*** Block opens ***

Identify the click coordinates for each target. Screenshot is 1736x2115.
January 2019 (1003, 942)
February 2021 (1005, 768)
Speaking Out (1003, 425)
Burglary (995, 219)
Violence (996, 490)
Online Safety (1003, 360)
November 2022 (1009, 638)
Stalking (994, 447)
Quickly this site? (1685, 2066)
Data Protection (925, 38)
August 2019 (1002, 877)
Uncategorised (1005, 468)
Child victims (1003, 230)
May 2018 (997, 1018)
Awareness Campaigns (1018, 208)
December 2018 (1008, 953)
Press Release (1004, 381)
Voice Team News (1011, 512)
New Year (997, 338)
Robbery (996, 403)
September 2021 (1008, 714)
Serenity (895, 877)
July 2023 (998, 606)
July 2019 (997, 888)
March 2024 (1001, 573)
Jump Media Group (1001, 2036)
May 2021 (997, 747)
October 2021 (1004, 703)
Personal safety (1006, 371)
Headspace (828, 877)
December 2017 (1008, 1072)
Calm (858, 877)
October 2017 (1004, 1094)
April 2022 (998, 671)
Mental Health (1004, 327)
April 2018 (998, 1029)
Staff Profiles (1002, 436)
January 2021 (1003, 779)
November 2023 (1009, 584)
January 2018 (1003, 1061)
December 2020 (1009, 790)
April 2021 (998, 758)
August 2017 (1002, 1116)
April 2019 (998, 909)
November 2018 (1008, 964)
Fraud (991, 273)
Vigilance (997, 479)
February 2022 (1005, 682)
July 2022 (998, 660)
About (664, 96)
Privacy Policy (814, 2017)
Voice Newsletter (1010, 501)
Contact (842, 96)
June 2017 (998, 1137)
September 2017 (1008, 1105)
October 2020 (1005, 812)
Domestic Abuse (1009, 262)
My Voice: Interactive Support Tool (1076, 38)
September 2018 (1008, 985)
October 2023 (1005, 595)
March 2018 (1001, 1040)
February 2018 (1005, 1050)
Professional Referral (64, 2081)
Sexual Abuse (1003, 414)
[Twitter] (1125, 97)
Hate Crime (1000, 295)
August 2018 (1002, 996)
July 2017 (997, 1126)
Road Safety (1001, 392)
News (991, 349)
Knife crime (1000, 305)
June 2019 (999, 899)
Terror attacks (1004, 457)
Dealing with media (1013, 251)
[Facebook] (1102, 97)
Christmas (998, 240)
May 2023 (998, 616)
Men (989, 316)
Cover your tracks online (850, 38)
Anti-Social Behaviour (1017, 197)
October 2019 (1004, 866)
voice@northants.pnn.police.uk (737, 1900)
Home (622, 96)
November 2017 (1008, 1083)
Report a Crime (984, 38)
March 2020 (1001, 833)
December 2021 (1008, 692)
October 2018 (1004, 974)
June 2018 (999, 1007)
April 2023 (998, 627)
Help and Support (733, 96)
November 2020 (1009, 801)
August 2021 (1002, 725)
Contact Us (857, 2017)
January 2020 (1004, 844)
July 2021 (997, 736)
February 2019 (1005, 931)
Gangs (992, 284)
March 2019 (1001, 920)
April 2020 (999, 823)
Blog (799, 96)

*** Block closes ***

Give again, exactly as written, the lines running from the first line of the data above through the line that contains "November 2018 (1008, 964)".

* _ANSWER TO THE EXERCISE_:
Identify the click coordinates for each target. Screenshot is 1736x2115.
January 2019 (1003, 942)
February 2021 (1005, 768)
Speaking Out (1003, 425)
Burglary (995, 219)
Violence (996, 490)
Online Safety (1003, 360)
November 2022 (1009, 638)
Stalking (994, 447)
Quickly this site? (1685, 2066)
Data Protection (925, 38)
August 2019 (1002, 877)
Uncategorised (1005, 468)
Child victims (1003, 230)
May 2018 (997, 1018)
Awareness Campaigns (1018, 208)
December 2018 (1008, 953)
Press Release (1004, 381)
Voice Team News (1011, 512)
New Year (997, 338)
Robbery (996, 403)
September 2021 (1008, 714)
Serenity (895, 877)
July 2023 (998, 606)
July 2019 (997, 888)
March 2024 (1001, 573)
Jump Media Group (1001, 2036)
May 2021 (997, 747)
October 2021 (1004, 703)
Personal safety (1006, 371)
Headspace (828, 877)
December 2017 (1008, 1072)
Calm (858, 877)
October 2017 (1004, 1094)
April 2022 (998, 671)
Mental Health (1004, 327)
April 2018 (998, 1029)
Staff Profiles (1002, 436)
January 2021 (1003, 779)
November 2023 (1009, 584)
January 2018 (1003, 1061)
December 2020 (1009, 790)
April 2021 (998, 758)
August 2017 (1002, 1116)
April 2019 (998, 909)
November 2018 (1008, 964)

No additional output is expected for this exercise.